START Working data

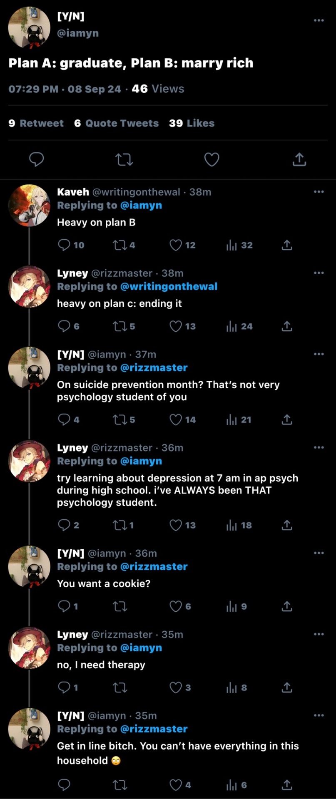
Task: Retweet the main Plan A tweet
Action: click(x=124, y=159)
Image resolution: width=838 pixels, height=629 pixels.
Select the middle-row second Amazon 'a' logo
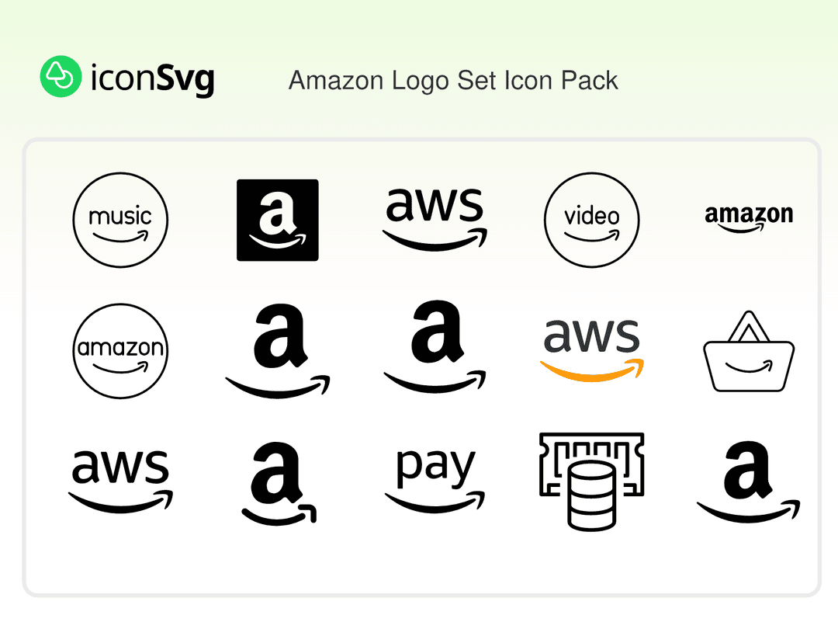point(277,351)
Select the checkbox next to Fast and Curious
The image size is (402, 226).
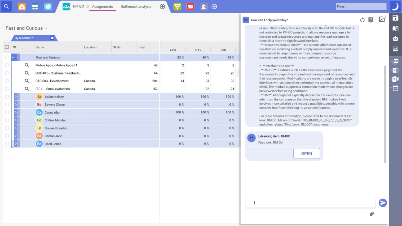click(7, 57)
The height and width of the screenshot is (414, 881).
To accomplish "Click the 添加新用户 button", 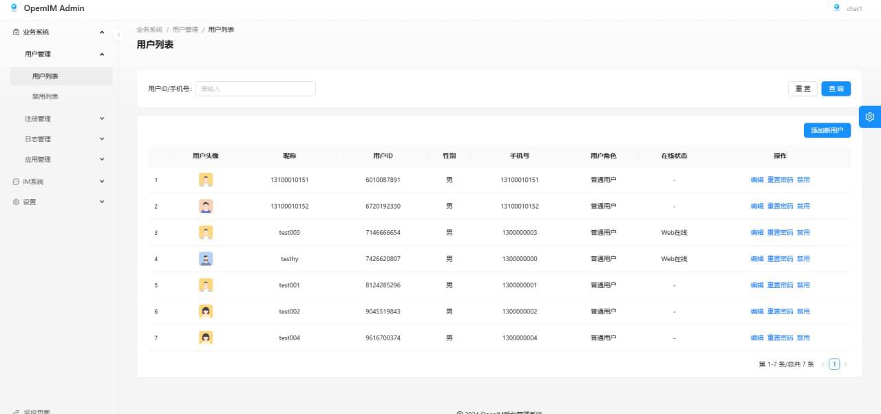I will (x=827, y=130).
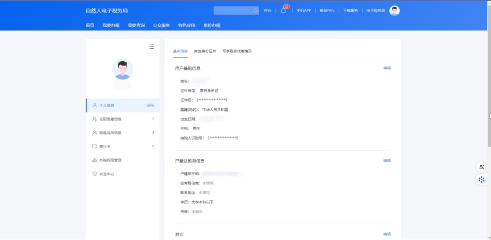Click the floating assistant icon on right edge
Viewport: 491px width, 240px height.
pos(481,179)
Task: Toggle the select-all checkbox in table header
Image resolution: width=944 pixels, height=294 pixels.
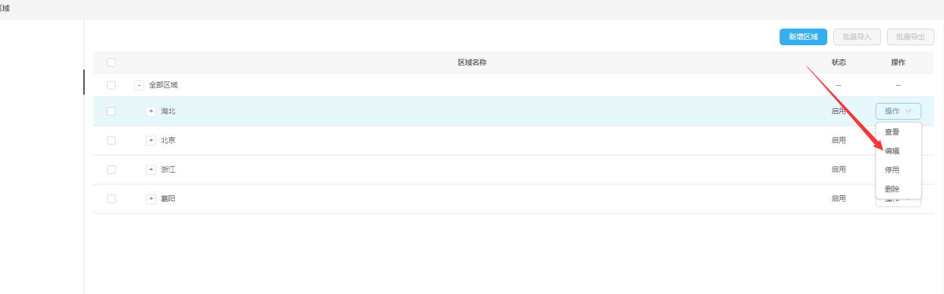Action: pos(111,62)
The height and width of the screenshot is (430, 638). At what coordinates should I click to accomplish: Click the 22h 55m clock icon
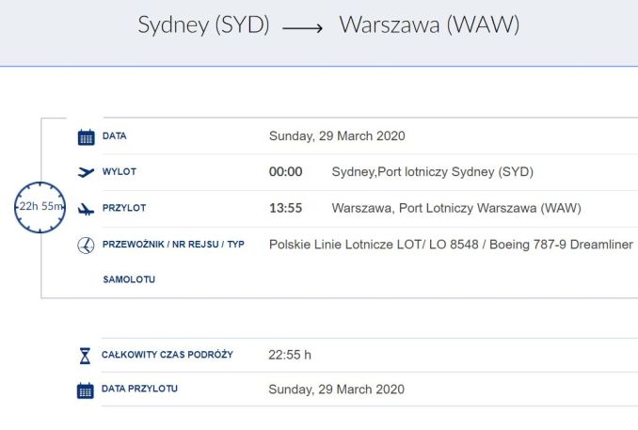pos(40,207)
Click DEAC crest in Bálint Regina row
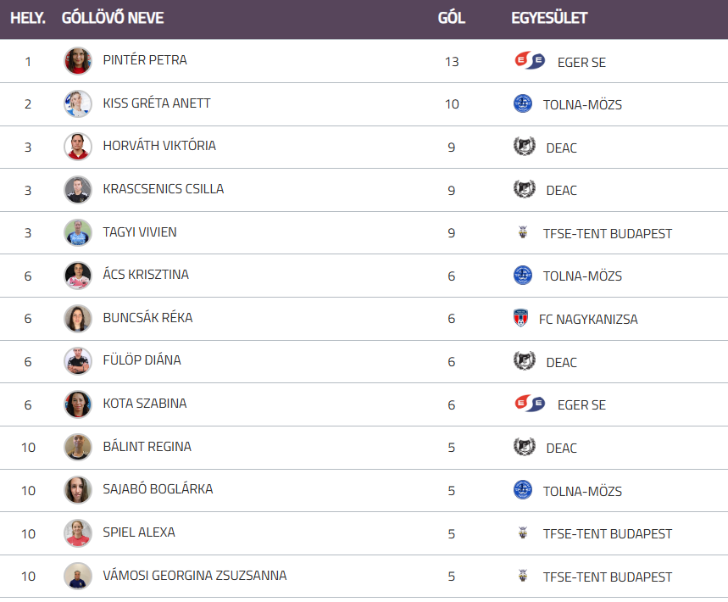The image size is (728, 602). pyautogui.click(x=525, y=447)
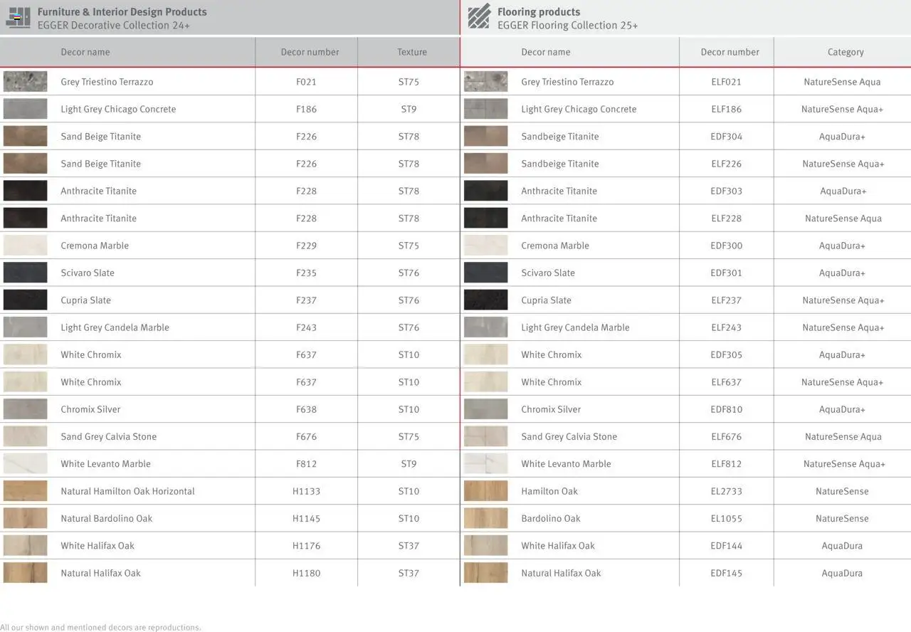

END Working data

What you will do. Would you please return all lines of the data that include the word "checkbox"?

Written solution.
Select the checkbox next to Fast and Curious
Task: Toggle the select-all checkbox in table header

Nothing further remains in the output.